I pointed out to Fred that this whole wool fetish thing hadn’t really come to a head with my hoarding small-pawed stash-stealer
until I had put out the gray fleece. While he had stolen other things, and I’d learned a thing or two about his preferences (he doesn’t take acrylic, likes wool, and is fond of alpaca but will not take qiviut … perhaps sensing that the arctic musk ox is too big for even him to take on), he has never actively defended a conquest before. Why now? Why scurry from the backyard when I pop out to retrieve a skein of white Corriedale or brown Romney, but go right to the wall for a gray Shetland?

“Gray?” asked Fred. Now there’s something I hadn’t thought of. Gray Shetland, gray squirrel. Perhaps his fascination was some instinct, some primitive urge to defend his like kind. Perhaps I had misread him. Perhaps his behavior was instead noble. Our little squirrel out there defending his young or a poor fallen fellow gray squirrel. Or perhaps (as Fred suggested) perhaps it is simpler. Perhaps the squirrel was responding to the most primitive of all calls to arms.

Perhaps … it’s love.

Now that I could get behind. I could almost feel sympathetic. Imagine my furry foe, out there in the backyard, wracked with passion for his gray furry beloved while I try to drive them apart. Naturally he would fight me. (Let’s forget for a moment that the romance of this beautiful interlude is totally wrecked by the part where he takes pawsful of his beloved and stuffs them into his cheeks. It spoils the mood.)

This brought us to the next point, however. What the hell was he doing with all this wool? “Nests,” Fred assured me. I wasn’t so sure. I reminded Fred that our little freakin’ friend had two full fleeces (stolen a little at a time) and about twenty skeins of
yarn in every color of the rainbow. Squirrels build nests in trees (Fred concurs) and that seems like a lot of fiber to take up a tree. Fred had told me that the home range or stomping ground of an urban gray squirrel is about an acre. I thought about that. If we used my home as the epicenter for the squirrel’s turf, then there were thirteen trees close enough that they could house his nest. None of them was hollow, so if our wool-stealing buddy was … er … squirreling his stash up a tree, I would have seen it. Hell, my neighbors would have seen it. People would be talking about it. I would hear things on the street like “Hey, did you see that colossal multicolored squirrel nest down the street? I swear it’s got pink mohair in it.” It seemed unlikely. We needed another theory.
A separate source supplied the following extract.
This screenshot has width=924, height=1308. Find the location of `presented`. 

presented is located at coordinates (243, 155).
Fred, of course, had it. Sometimes squirrels will make use of holes or gaps in houses, building nests in the walls and attics of buildings. This made sense. I would expect that sort of good judgment from a beastie with the taste to get defensive about Shetland wool. He was clearly not a stupid animal. I looked out the window and gave it a thought. One acre: That’s seven houses. Somewhere, likely all in one pile in one of these seven houses is all my wool and fleece. I wondered how I could find out which one. I toyed with the idea of knocking on the doors and quizzing my neighbors about surprising energy savings. Given wool’s insulating qualities, it was entirely possible that in some nearby house, a husband was turning to his wife and saying, “Honey, doesn’t the kitchen seem warmer this winter?”
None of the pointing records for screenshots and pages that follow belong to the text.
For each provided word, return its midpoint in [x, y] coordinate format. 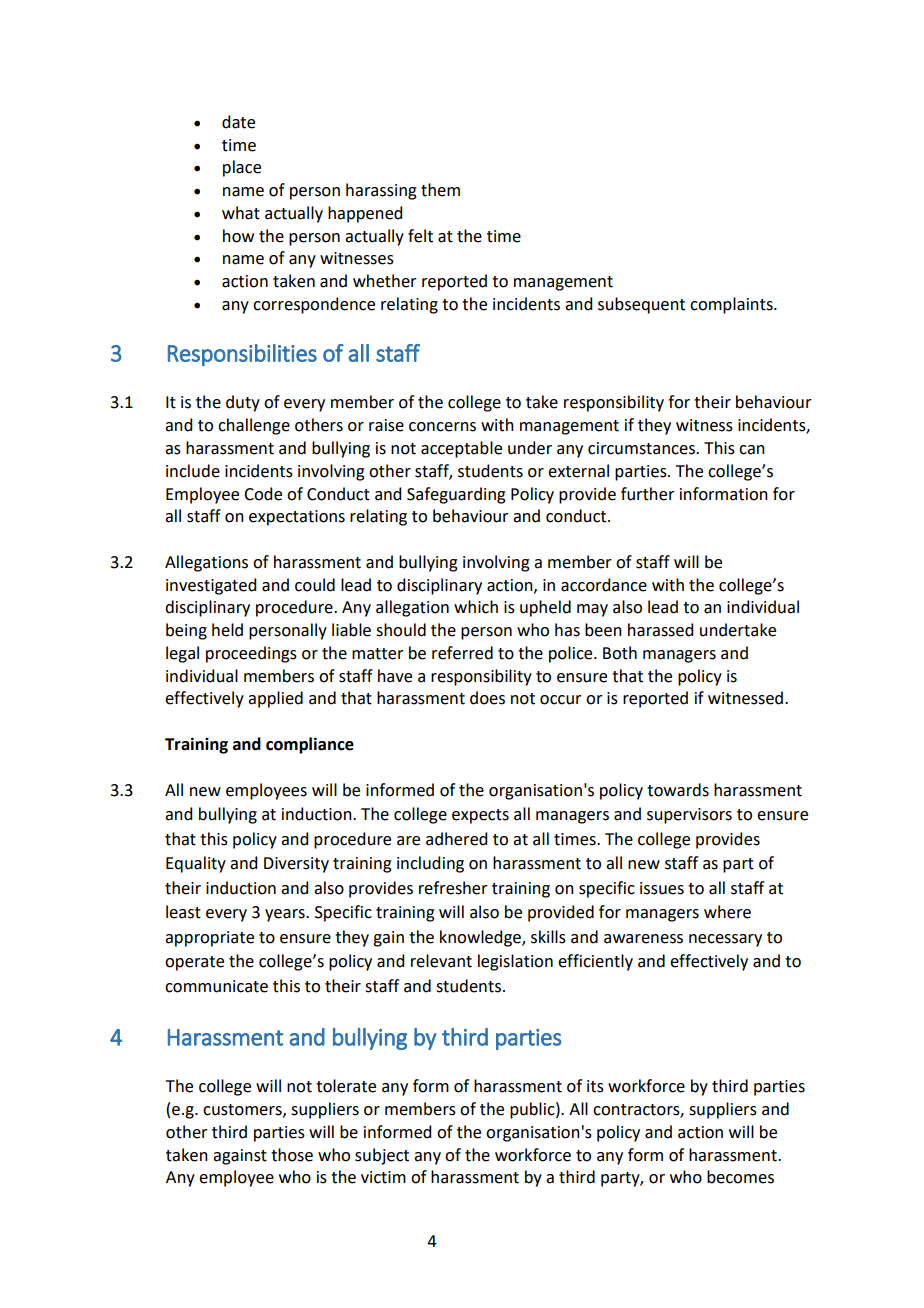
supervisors [689, 816]
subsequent [641, 305]
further [648, 494]
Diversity [296, 865]
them [440, 190]
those [292, 1155]
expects [480, 816]
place [242, 168]
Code [263, 494]
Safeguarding [456, 495]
There are, of course, ways to deal with animals that you don’t get along with, but I’m an animal too, so I try to live with the local fauna. I understand that the reward for my tolerance may be to
get ripped off by a deranged squirrel with megalomania, an urge to stash (which I can understand), and a torrid love affair with his kindred gray fleece. And so I asked Fred my last question.